WHAT TO PRODUCE: The required answer is an exact copy of the lines from the one containing "The image size is (1641, 590)." to the end of the listing, both included, without any pictures.

- - - - - - -

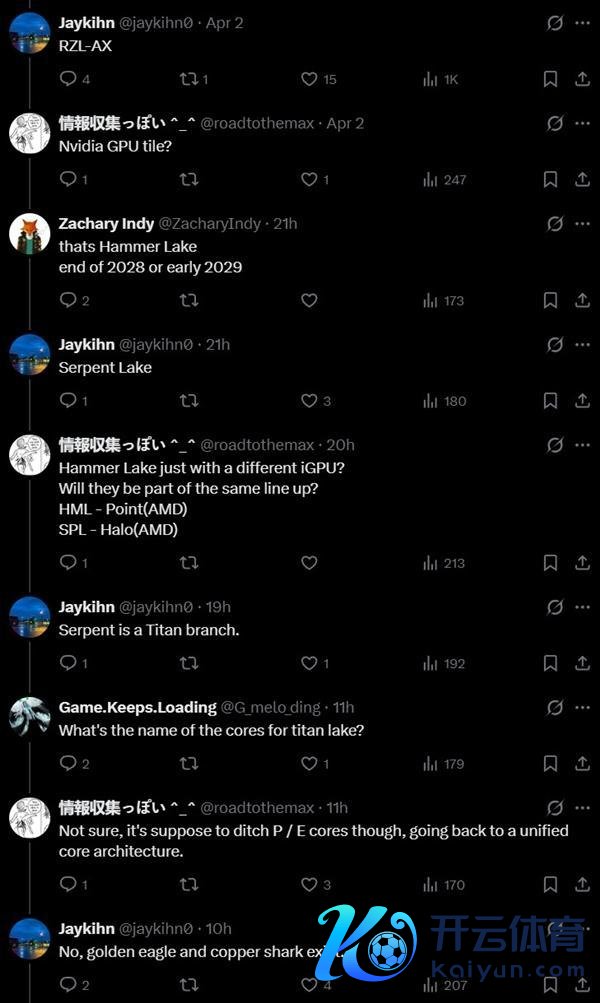Screen dimensions: 600x1003
Task: Open the @G_melo_ding handle link
Action: tap(271, 707)
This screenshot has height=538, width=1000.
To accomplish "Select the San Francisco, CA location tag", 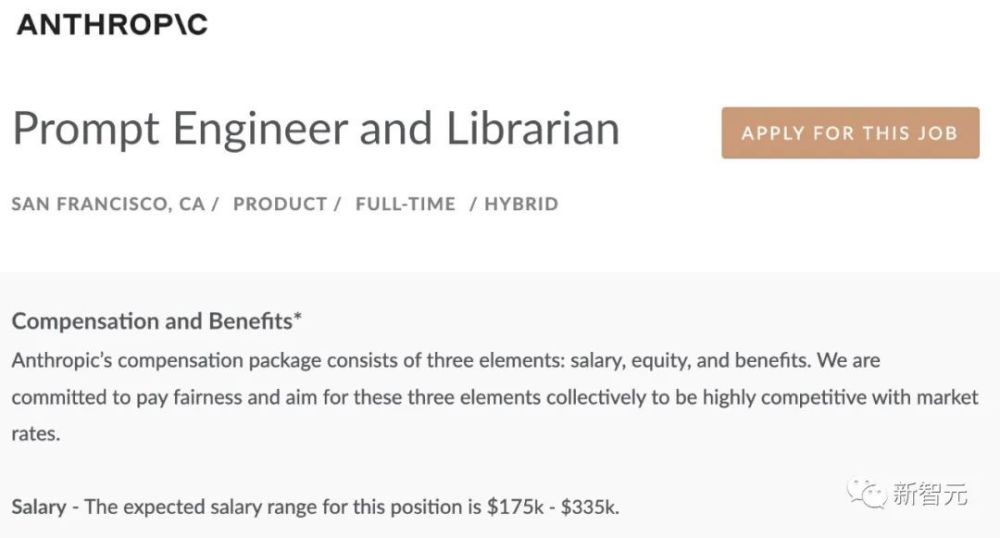I will [x=108, y=204].
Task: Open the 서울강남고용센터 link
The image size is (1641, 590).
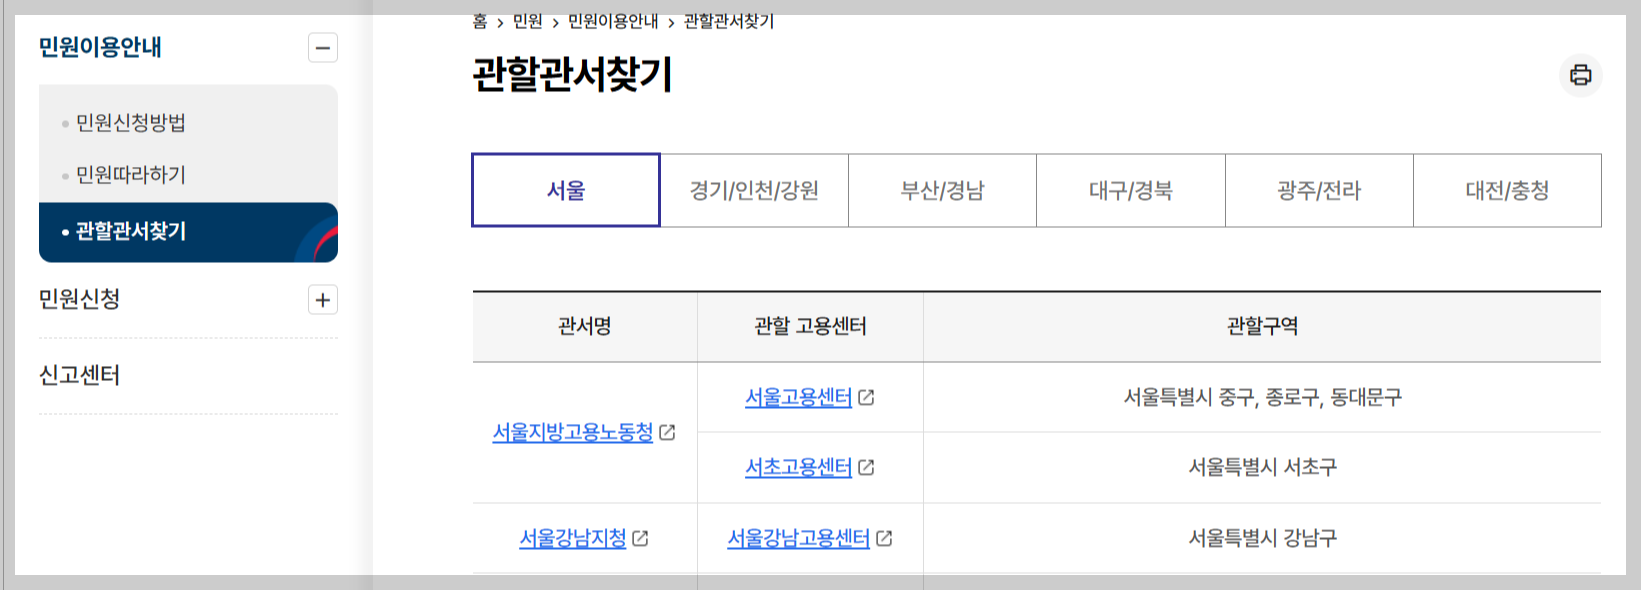Action: click(798, 538)
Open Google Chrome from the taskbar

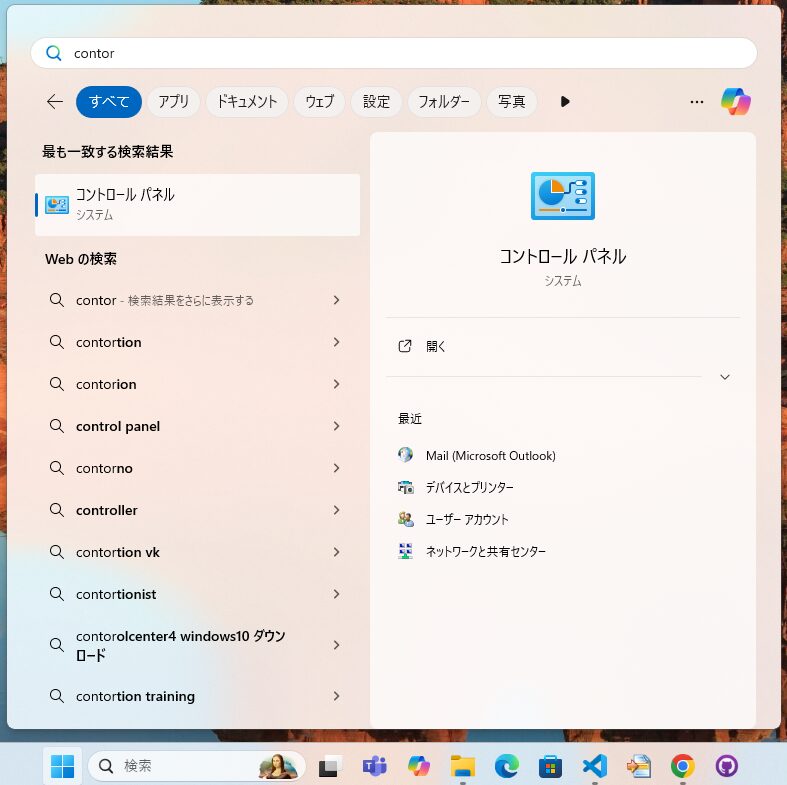[x=683, y=766]
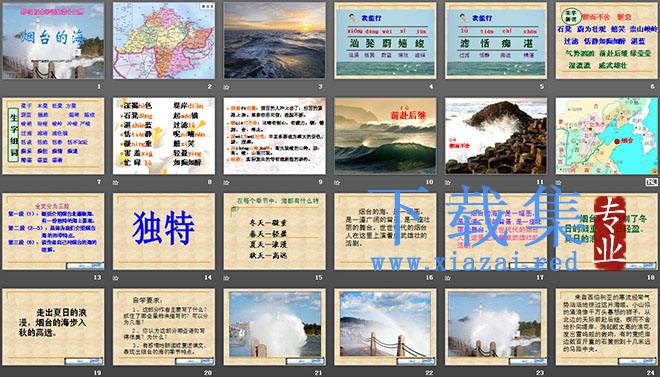Click the action button on slide 13's corner
Screen dimensions: 660x377
click(x=85, y=265)
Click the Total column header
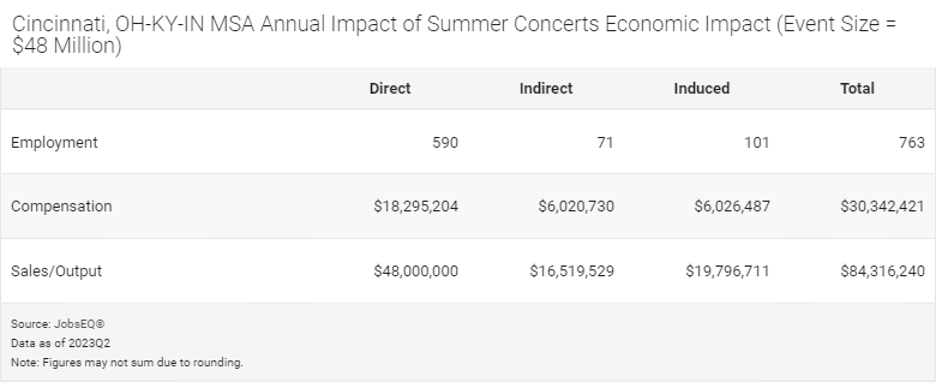The width and height of the screenshot is (936, 382). 857,88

- - - - - - -

TASK SOLUTION:
The image size is (1641, 590).
Action: click(798, 538)
Open Google Chrome from the taskbar

[x=683, y=766]
Click the action button on slide 13's corner
Screen dimensions: 660x377
click(x=85, y=265)
Click the Total column header
The width and height of the screenshot is (936, 382). 857,88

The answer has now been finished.